The news about Bis-(Methylthio)methane apparently caused great consternation in restaurant kitchens across the western world, and for a while there was nothing to be seen but white tocques wilting in despair. Or else bristling with outrage, as their owners vowed never to use this mendacious substance ever again. Which is just silly. They'd been perfectly happy to use it the day before, and the substance on their pantry shelves hadn't mysteriously been de-natured by the discovery that it contained only artificially produced Bis-(Methylthio)methane, as opposed to the naturally occurring version. It was also a bit dim, if you think about it, since anybody who has been buying truffle oil over the past twenty years would be only too aware that over that period the bottle sizes have got progressively larger, and the price of the stuff has gone through the floor. It used to be the case that truffle oil came in miniature glass bottles, as though it was Chanel No. 5 - and with a price to match! These days, I have to look twice to make sure I haven't taken from the rack walnut oil in mistake for truffle oil, since they now come in equally large containers. And since the price of truffles has remained as stratospheric as ever, then it doesn't take Einstein to suspect that something must be up!
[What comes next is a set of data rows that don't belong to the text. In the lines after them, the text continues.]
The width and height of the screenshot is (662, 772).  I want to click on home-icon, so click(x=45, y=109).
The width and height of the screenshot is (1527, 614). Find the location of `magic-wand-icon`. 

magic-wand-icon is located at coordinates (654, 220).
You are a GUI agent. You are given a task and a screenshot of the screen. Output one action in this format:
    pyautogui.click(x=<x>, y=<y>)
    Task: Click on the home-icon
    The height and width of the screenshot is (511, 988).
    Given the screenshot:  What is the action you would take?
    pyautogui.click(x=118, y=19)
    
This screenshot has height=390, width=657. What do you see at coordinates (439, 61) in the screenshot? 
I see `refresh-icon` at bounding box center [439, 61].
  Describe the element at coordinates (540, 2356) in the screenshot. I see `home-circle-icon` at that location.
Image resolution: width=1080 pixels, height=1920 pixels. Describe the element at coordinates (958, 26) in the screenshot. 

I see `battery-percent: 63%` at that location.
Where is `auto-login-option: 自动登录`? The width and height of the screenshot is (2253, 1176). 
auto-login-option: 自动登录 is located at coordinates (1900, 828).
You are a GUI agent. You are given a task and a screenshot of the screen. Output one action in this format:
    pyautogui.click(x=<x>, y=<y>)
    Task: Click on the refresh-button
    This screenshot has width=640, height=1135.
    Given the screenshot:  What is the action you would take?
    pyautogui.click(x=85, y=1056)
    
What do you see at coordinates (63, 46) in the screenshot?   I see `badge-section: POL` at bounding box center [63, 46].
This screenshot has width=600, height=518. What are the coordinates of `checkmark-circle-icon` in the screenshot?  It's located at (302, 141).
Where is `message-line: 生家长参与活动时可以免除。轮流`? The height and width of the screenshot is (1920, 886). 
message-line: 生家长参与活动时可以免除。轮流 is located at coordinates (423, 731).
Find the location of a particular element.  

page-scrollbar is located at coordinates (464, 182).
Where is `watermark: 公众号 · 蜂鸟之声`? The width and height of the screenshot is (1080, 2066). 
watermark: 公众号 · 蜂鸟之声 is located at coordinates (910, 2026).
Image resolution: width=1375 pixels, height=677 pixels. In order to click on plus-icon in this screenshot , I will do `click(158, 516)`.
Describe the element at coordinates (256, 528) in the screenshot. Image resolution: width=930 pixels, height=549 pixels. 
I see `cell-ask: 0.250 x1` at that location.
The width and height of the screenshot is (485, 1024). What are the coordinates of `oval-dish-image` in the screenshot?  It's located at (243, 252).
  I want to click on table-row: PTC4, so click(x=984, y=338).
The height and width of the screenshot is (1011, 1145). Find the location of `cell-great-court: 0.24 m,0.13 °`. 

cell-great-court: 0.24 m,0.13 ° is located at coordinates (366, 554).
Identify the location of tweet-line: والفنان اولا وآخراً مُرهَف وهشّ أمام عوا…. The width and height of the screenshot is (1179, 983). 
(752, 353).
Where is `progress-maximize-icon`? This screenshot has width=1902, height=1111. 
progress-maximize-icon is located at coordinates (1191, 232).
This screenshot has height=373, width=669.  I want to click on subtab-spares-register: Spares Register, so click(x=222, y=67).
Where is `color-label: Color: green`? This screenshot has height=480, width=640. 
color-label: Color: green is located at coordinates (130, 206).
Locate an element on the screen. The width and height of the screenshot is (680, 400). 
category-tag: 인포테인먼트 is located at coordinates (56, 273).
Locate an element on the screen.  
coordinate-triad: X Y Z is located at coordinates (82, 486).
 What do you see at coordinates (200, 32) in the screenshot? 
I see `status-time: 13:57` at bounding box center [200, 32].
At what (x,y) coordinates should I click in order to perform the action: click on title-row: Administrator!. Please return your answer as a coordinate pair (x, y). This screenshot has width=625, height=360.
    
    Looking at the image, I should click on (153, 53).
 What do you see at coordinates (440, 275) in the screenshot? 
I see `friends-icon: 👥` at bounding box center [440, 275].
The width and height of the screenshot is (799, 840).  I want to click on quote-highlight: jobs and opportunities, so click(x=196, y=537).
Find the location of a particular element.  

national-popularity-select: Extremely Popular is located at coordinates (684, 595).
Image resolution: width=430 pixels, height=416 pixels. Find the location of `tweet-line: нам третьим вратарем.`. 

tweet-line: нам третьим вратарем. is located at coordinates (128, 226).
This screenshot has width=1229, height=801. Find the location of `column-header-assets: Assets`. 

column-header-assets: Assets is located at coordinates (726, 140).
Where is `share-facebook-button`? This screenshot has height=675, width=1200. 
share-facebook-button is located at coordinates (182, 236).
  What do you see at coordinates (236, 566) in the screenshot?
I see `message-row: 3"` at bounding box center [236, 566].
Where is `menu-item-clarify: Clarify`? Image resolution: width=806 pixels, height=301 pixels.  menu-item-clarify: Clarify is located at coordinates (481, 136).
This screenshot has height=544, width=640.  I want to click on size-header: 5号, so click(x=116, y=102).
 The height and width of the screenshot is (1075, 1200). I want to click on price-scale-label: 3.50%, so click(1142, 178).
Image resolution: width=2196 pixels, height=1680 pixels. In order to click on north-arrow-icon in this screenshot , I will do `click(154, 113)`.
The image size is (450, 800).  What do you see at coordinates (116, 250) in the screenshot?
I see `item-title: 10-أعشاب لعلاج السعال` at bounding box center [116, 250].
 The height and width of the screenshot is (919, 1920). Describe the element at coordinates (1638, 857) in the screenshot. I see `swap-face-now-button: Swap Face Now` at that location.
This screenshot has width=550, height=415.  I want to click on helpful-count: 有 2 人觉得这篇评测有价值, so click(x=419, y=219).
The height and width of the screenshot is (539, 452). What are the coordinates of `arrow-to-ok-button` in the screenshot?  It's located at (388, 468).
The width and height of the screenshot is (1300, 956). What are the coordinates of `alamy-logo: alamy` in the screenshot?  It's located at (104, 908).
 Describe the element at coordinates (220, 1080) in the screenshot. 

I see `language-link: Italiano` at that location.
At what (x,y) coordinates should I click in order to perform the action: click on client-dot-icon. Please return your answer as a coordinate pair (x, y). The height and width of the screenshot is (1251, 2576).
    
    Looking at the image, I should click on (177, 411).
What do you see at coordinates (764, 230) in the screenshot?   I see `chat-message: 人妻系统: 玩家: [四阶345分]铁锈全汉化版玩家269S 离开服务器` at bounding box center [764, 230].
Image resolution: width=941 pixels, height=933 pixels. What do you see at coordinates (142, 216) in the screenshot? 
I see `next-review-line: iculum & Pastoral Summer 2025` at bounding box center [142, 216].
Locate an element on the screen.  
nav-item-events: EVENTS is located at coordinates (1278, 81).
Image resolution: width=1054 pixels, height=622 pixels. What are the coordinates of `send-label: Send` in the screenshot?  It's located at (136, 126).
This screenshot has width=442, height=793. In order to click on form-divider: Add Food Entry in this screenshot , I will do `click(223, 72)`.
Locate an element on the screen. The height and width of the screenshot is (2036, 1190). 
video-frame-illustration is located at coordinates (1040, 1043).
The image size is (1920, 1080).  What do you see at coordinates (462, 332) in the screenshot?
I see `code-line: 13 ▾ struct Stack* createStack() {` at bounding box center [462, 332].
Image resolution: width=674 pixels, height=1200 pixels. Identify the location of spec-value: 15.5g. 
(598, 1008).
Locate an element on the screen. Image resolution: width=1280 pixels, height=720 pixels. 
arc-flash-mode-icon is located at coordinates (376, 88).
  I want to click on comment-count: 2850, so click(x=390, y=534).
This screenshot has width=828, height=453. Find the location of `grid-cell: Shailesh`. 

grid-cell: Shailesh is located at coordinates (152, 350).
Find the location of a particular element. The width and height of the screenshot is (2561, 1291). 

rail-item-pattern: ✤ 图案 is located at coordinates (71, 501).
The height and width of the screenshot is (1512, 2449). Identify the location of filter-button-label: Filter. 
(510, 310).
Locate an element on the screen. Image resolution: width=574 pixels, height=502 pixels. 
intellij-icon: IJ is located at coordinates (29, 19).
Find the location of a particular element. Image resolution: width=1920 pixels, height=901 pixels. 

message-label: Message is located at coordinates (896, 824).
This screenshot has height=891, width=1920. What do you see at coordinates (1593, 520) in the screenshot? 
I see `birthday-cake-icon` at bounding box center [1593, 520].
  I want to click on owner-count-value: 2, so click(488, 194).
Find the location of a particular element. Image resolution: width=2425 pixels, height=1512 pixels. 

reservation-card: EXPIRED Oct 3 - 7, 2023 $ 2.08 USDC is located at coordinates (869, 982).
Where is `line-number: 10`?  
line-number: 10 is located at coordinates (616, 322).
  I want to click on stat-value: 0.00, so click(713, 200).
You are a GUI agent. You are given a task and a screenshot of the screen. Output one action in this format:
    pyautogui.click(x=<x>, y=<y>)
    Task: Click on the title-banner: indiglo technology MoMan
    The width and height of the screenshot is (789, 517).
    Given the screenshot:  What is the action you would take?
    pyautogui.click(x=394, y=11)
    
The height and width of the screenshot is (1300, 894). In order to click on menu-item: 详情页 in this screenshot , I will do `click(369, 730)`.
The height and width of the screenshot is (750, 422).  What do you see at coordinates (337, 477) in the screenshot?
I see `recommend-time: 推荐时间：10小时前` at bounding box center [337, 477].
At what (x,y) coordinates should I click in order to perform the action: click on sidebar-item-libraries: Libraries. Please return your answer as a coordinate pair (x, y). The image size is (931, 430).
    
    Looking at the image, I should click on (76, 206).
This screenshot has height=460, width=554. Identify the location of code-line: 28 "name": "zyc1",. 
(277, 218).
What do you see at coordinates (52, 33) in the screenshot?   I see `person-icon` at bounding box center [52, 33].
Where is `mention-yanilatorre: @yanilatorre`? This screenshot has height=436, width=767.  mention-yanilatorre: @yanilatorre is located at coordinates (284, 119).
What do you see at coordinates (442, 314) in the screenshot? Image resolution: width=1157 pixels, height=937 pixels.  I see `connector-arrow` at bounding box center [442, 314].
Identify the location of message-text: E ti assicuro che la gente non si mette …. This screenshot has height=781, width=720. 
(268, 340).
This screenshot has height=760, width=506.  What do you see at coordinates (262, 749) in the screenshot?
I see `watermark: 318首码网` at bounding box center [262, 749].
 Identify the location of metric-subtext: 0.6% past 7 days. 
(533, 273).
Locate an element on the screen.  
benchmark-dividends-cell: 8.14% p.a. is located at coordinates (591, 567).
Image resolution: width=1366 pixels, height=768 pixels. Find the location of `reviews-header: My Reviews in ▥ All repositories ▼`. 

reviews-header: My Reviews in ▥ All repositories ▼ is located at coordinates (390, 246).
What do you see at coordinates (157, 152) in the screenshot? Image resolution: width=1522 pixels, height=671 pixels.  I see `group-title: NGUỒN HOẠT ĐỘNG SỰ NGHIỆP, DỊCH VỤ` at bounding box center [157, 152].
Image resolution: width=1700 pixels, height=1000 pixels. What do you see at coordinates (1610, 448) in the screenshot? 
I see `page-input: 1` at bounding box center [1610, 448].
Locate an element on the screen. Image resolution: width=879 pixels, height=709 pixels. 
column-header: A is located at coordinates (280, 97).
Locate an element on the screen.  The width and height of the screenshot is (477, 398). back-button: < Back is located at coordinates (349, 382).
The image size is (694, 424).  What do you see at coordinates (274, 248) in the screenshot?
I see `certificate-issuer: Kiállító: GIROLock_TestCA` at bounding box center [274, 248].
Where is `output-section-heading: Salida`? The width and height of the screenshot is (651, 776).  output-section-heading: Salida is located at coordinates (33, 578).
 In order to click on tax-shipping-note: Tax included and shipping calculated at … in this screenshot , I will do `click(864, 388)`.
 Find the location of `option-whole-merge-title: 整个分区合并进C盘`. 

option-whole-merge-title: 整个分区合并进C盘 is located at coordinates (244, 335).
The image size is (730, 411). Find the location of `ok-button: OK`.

But, frankly, how much does it actually matter? The addition of truffle oil to scrambled eggs, or porcini risotto, or a Beef Strudel, or a few drops in a salad dressing is a great thing, and unless we strike oil (the black kind) in the back garden, then I'm unlikely ever to be in a position to replace truffle oil with shavings of the real thing. So, as a way of introducing truffle flavour, I'm quite happy to rely on the artificial version..........and although you could never mistake it for the real thing, it's certainly a better option than having nothing at all. It's very similar to the relationship between Vanilla Essence and Vanilla Bean - even the best essence (90% of all production of which, by the way, has no natural Vanilla in it whatsoever, according to the people from Slow Food) is only ever a poor cousin to the real thing, but it still quite clearly has its uses.

And when it comes to Truffles, the real thing is just incomparable. Musty, and intoxicating , and feromonal and quite wonderful. In Cammillo, where they currently charge four euros per gramme, a splendid piece of theatre is played out, where a small set of scales is brought to the table, and the truffle is solemnly weighed before the customer's eyes before being carefully shaved over whatever dish it is they're having, and it is then solemnly re-weighed afterwards to show exactly how much has been served.
Although, I challenge anybody to be able to concentrate on the read-out of a set of scales when they have a dish before them, the aroma of which is enough to fog the senses of even the most mentally acute!

Tonight's Dinner

Beef & Porcini Strudel (including Truffle Oil!), with Porcini Cream sauce

Pork Loin, roast with Mustard & Herbs; Turnip Gratin

Orange Crêpes, stuffed with Caramelised Pear.